## Given text
+ + + +
The computation follows Mamon&Lokas 2005 and performs the spectral rendering of the seeing convolved apperture with the method introduced by Birrer et al. 2016.
The class supports various types of anisotropy models (see Anisotropy class) and aperture types (see Aperture class). Solving the Jeans Equation requires a numerical integral over the 3d light and mass profile (see Mamon&Lokas 2005). This class (as well as the dedicated LightModel and MassModel classes) perform those integral numerically with an interpolated grid.
The seeing convolved integral over the aperture is computed by rendering spectra (light weighted LOS kinematics) from the light distribution.
- The cosmology assumed to compute the physical mass and distances are set via the kwargs_cosmo keyword arguments.
d_d: Angular diameter distance to the deflector (in Mpc) d_s: Angular diameter distance to the source (in Mpc) d_ds: Angular diameter distance from the deflector to the source (in Mpc)
The numerical options can be chosen through the kwargs_numerics keywords
interpol_grid_num: number of interpolation points in the light and mass profile (radially). This number should be chosen high enough to accurately describe the true light profile underneath. log_integration: bool, if True, performs the interpolation and numerical integration in log-scale.
+ + + +
## Data segment
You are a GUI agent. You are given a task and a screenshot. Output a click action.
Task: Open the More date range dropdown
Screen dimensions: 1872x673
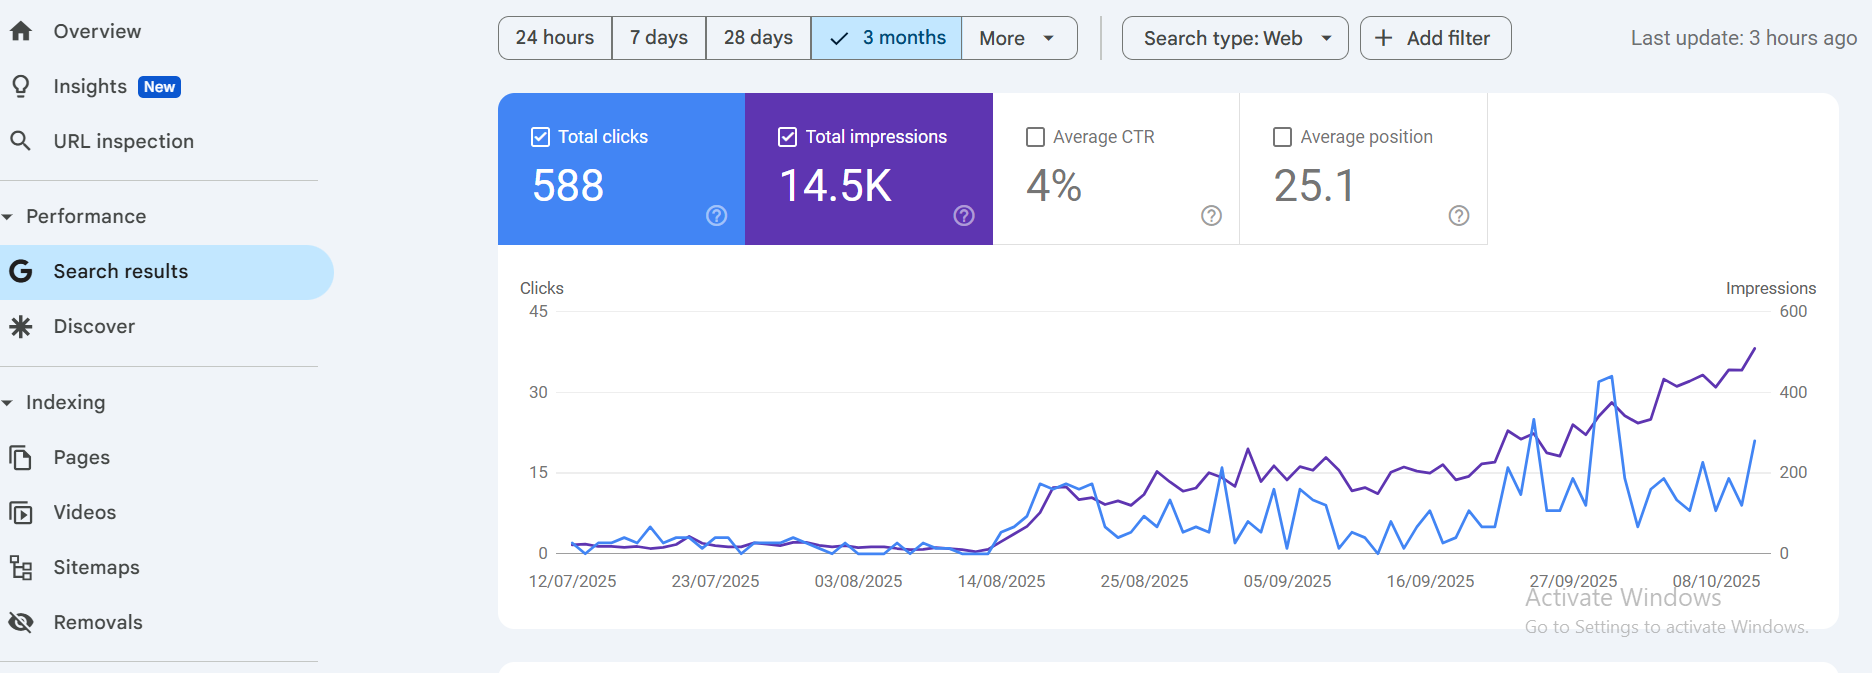(x=1018, y=38)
+ + + +
## Short task 1
From the Jeans modeling text, list each distance parameter that is set through kwargs_cosmo, and state what each one measures.
## Short task 2
Retype the Jeans modeling text verbatim from "The class supports" to "deflector to the source (in Mpc)".

## Result 1
- d_d: angular diameter distance to the deflector (in Mpc)
- d_s: angular diameter distance to the source (in Mpc)
- d_ds: angular diameter distance from the deflector to the source (in Mpc)

## Result 2
The class supports various types of anisotropy models (see Anisotropy class) and aperture types (see Aperture class). Solving the Jeans Equation requires a numerical integral over the 3d light and mass profile (see Mamon&Lokas 2005). This class (as well as the dedicated LightModel and MassModel classes) perform those integral numerically with an interpolated grid.
The seeing convolved integral over the aperture is computed by rendering spectra (light weighted LOS kinematics) from the light distribution.
- The cosmology assumed to compute the physical mass and distances are set via the kwargs_cosmo keyword arguments.
d_d: Angular diameter distance to the deflector (in Mpc) d_s: Angular diameter distance to the source (in Mpc) d_ds: Angular diameter distance from the deflector to the source (in Mpc)